The residents, who have lived in the city's Broad Street, Silver Street and Parade Lane for many years but have no designated parking outside their homes, want to be able to leave their cars in council-run car parks without running the risk of fines.
But when the changes come into force, early morning restrictions will mean vehicles can be left for just 90 minutes between 8am and 10am with no return within two hours.
Campaigner Alison Rohdar-Jones said: "We want stickers with our number plates on that we can put in our cars so that we don't get fined.
"I don't want to be jumping in and out of bed in the morning to move my car."
Alison, of Silver Street, had been parking her car along with others in bays near her home until a drunk driver ploughed into them recently.
The crash wrecked her car and another belonging to a neighbour, who is a carer for her elderly mother and used it to travel to her home in Stretham.
"They were both write-offs," she said.
Residents of Silver Street and Parade Lane have already handed a 50-strong signature petition calling for residents' parking to Ely East district councillor, Jackie Petts.
She fought their corner but was defeated when she and fellow members of East Cambridgeshire District Council's environment and transport committee met on Tuesday.
They were discussing providing parking permits for business people but had made no provision for residents' parking permits.
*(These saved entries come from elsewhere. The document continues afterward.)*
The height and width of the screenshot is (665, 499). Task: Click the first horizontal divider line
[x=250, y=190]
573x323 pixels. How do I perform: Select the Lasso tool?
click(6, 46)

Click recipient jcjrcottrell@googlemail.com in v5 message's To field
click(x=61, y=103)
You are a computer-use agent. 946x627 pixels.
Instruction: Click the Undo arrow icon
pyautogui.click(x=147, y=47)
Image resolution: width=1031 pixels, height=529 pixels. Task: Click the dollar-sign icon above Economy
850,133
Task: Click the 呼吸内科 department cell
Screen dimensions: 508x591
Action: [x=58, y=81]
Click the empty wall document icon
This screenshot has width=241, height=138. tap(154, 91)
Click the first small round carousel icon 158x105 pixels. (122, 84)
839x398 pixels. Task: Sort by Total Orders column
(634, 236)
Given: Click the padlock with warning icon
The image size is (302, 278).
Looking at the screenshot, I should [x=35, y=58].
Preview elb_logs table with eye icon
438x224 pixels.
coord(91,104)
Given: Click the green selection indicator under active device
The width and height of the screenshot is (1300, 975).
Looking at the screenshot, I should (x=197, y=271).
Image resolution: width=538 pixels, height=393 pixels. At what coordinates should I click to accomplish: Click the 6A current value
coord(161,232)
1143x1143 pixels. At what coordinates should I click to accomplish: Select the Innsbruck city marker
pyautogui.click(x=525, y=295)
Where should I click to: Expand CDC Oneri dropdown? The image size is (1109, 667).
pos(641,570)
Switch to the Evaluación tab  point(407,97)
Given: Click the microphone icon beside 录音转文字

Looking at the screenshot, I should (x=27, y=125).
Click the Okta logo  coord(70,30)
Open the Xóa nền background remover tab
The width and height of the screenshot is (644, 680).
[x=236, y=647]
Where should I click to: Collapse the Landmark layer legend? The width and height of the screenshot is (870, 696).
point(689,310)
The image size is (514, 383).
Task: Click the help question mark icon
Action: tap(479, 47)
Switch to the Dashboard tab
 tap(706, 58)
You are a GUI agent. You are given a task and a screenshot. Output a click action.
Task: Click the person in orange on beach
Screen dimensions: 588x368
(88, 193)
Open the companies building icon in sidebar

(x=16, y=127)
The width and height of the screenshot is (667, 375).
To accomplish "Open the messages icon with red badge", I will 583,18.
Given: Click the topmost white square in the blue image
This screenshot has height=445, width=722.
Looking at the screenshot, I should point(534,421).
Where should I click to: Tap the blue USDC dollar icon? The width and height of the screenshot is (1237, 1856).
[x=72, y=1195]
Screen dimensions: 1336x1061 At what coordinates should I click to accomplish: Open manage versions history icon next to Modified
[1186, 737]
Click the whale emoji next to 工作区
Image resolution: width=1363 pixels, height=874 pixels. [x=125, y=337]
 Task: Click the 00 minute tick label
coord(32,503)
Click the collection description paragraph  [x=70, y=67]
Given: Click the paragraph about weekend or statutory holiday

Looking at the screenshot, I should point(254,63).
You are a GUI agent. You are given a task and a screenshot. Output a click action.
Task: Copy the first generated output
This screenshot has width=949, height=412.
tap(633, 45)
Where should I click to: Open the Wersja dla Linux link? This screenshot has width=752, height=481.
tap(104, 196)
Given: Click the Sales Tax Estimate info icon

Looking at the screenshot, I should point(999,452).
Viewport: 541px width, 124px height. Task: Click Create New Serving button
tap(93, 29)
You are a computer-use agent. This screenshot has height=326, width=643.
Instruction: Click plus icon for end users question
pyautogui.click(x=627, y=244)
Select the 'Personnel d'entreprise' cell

She said: "This won't give us any more parking spaces so what is the point in upsetting everybody? We don't want cars shunting around unnecessarily.
"Some of my colleagues have been against providing residents' parking because they are worried that we could open up a hornets' nest and it could be exploited.
"But there are only a finite number of spaces in Ely and residents would have to apply for the permits and pay for them.